Task objective ->
Scan the records below for the line containing "Image resolution: width=1440" and the line containing "You are a computer-use agent. Screen dimensions: 1400x679". Copy both, plus every line between, exactly.

Input data ->

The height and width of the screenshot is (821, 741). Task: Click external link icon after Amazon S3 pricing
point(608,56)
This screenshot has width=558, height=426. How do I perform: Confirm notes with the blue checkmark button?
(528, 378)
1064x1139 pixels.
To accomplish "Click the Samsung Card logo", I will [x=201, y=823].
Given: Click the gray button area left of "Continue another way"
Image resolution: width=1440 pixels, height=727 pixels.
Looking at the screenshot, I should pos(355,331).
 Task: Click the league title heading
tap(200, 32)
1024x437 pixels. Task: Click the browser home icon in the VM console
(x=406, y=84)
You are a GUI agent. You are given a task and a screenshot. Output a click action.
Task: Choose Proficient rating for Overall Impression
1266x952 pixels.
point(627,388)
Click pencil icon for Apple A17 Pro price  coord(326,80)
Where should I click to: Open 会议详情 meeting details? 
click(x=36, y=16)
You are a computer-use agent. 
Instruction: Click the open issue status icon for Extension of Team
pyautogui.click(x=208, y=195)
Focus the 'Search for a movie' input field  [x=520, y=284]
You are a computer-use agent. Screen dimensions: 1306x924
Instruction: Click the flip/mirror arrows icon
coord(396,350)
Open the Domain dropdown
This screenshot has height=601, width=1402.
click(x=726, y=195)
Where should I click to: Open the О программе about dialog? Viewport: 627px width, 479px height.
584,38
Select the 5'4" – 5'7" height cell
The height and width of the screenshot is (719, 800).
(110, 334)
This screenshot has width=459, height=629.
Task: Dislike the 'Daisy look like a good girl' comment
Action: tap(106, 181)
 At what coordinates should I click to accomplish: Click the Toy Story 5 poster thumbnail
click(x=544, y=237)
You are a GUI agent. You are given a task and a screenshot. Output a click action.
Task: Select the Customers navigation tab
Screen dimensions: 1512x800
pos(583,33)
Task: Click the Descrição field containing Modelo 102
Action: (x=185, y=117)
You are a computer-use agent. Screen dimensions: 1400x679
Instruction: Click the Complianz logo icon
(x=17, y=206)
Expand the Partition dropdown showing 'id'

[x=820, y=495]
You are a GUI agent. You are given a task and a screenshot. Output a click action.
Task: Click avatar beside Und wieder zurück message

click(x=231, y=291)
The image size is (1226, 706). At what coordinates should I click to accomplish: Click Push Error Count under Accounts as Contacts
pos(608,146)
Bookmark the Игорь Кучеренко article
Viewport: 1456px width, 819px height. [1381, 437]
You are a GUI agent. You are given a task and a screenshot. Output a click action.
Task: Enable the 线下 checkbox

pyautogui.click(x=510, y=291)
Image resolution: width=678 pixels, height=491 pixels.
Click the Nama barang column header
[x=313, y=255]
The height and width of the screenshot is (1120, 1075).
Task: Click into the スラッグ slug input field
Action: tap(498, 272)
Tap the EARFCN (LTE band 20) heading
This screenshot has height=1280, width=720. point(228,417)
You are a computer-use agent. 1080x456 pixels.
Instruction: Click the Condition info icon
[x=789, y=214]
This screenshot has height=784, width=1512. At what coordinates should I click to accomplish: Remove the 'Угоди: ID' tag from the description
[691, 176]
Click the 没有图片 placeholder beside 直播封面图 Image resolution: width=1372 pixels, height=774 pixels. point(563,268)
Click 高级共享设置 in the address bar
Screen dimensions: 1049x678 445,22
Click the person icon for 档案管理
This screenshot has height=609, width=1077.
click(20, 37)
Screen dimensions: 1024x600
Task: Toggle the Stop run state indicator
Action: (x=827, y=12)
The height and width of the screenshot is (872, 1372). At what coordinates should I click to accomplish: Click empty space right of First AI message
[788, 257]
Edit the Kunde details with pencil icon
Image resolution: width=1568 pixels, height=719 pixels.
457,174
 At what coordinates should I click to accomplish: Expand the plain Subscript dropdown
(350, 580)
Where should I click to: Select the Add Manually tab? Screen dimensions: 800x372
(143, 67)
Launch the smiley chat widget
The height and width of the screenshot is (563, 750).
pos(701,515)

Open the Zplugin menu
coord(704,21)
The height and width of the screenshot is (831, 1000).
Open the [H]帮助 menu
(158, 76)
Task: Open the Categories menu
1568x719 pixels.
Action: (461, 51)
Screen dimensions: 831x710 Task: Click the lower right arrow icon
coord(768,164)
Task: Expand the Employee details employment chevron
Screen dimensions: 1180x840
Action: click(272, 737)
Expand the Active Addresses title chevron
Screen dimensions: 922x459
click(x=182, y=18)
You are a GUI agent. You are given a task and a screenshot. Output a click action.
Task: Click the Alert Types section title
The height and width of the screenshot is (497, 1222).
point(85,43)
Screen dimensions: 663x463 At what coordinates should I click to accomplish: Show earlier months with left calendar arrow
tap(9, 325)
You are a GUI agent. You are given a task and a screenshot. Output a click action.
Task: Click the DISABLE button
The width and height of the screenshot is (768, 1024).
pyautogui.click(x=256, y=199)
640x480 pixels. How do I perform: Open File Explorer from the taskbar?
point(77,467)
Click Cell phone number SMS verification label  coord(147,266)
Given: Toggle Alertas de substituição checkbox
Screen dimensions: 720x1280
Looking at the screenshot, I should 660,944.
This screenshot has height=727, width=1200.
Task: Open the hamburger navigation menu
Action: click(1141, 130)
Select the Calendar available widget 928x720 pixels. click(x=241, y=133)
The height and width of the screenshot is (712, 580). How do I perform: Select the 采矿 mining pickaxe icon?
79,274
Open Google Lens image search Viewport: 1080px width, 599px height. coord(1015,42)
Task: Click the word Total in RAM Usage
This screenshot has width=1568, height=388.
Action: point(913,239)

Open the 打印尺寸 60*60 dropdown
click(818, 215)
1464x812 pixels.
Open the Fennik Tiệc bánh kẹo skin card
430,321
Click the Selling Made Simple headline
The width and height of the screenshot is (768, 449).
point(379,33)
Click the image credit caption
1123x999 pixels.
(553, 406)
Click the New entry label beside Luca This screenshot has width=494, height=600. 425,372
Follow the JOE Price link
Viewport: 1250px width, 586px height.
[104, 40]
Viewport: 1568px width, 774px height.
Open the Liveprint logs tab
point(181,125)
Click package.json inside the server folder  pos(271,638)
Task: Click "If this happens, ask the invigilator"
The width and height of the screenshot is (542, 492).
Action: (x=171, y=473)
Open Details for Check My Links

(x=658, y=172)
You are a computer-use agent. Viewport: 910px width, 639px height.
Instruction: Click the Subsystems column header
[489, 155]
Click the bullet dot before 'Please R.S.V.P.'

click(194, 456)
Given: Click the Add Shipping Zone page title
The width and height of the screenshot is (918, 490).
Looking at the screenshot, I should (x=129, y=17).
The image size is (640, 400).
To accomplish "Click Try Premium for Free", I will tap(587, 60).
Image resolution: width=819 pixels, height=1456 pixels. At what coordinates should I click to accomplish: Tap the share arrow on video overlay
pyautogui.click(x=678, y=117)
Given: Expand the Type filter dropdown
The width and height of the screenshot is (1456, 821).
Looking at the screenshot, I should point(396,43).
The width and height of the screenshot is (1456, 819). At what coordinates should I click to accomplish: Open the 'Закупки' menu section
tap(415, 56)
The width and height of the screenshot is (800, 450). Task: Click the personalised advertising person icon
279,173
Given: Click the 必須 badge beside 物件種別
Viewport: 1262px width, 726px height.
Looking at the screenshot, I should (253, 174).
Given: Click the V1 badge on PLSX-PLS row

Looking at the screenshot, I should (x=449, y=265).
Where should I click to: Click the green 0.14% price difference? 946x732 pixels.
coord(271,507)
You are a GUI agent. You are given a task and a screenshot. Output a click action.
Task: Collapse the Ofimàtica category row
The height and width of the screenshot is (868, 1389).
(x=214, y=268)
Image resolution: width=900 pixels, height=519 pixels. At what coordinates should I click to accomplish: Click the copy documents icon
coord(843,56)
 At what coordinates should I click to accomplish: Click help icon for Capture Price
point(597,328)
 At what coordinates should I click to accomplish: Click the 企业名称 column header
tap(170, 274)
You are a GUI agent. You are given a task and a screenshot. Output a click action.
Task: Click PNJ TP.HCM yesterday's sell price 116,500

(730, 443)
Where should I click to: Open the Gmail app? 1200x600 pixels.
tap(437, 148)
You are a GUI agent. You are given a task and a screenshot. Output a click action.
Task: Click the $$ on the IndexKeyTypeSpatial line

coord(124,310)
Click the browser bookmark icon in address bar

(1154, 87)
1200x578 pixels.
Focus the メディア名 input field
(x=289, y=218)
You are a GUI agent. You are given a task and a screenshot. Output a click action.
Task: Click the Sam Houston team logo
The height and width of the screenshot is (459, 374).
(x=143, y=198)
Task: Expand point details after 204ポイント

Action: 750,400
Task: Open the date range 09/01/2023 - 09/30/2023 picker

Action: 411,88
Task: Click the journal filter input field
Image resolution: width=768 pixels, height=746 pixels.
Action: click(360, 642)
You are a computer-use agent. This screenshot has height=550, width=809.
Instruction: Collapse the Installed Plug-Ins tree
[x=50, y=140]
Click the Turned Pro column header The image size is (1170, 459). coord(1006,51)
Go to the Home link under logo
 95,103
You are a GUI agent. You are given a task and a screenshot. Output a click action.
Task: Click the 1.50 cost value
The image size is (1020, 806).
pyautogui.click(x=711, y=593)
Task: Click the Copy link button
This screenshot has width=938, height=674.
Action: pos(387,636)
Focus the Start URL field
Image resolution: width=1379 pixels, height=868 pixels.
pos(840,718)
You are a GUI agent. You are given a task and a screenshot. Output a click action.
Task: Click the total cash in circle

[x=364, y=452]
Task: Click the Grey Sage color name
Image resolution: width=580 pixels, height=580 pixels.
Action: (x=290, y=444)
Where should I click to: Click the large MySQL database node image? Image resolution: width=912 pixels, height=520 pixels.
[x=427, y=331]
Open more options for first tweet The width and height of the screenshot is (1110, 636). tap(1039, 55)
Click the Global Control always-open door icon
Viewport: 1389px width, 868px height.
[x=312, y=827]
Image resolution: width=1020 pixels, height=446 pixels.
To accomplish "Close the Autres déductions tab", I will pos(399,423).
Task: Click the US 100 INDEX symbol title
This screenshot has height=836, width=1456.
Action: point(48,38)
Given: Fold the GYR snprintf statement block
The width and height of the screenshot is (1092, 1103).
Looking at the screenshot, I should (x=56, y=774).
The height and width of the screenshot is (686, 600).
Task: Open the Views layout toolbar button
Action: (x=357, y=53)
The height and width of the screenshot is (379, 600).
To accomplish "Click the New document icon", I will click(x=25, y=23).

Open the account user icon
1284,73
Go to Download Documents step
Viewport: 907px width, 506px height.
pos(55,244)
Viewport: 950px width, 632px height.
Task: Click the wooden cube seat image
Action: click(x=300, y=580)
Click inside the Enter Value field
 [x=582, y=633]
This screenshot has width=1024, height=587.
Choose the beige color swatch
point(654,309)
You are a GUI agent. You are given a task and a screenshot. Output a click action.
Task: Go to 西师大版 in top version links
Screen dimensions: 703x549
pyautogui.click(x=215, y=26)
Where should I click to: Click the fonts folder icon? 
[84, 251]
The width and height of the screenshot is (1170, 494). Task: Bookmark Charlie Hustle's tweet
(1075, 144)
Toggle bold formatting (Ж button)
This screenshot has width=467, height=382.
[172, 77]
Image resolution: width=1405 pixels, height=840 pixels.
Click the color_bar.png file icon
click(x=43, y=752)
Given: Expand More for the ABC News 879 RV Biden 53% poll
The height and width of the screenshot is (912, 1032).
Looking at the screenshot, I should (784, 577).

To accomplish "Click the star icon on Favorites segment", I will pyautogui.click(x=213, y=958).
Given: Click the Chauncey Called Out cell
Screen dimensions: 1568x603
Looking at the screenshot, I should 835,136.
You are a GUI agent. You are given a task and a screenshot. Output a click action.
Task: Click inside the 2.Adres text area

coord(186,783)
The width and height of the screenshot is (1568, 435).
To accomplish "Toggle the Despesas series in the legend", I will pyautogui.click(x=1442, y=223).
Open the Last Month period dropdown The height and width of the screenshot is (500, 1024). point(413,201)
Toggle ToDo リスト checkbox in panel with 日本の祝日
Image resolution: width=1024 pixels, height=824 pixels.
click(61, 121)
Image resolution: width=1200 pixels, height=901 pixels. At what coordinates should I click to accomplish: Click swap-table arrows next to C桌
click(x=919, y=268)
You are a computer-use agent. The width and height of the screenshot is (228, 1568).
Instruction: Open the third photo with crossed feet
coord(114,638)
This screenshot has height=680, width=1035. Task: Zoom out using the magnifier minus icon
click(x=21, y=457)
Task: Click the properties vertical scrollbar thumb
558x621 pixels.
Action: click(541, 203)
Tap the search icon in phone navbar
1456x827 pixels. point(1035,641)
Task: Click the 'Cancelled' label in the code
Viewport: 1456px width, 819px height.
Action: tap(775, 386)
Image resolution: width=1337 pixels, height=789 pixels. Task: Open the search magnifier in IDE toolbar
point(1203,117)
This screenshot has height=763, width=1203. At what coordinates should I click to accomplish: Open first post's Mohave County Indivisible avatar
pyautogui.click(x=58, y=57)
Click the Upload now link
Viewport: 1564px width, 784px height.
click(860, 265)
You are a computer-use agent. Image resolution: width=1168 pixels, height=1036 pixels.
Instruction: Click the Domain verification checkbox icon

Task output ->
Image resolution: width=1440 pixels, height=727 pixels.
Looking at the screenshot, I should pos(355,331).
 Task: Click the league title heading
tap(200, 32)
1024x437 pixels. Task: Click the browser home icon in the VM console
(x=406, y=84)
You are a GUI agent. You are given a task and a screenshot. Output a click action.
Task: Choose Proficient rating for Overall Impression
1266x952 pixels.
point(627,388)
Click pencil icon for Apple A17 Pro price  coord(326,80)
Where should I click to: Open 会议详情 meeting details? 
click(x=36, y=16)
You are a computer-use agent. 
Instruction: Click the open issue status icon for Extension of Team
pyautogui.click(x=208, y=195)
Focus the 'Search for a movie' input field  [x=520, y=284]
You are a computer-use agent. Screen dimensions: 1306x924
Instruction: Click the flip/mirror arrows icon
coord(396,350)
Open the Domain dropdown
This screenshot has height=601, width=1402.
click(x=726, y=195)
Where should I click to: Open the О программе about dialog? Viewport: 627px width, 479px height.
584,38
Select the 5'4" – 5'7" height cell
The height and width of the screenshot is (719, 800).
(110, 334)
This screenshot has width=459, height=629.
Task: Dislike the 'Daisy look like a good girl' comment
Action: tap(106, 181)
 At what coordinates should I click to accomplish: Click the Toy Story 5 poster thumbnail
click(x=544, y=237)
You are a GUI agent. You are given a task and a screenshot. Output a click action.
Task: Select the Customers navigation tab
Screen dimensions: 1512x800
pos(583,33)
Task: Click the Descrição field containing Modelo 102
Action: (x=185, y=117)
You are a computer-use agent. Screen dimensions: 1400x679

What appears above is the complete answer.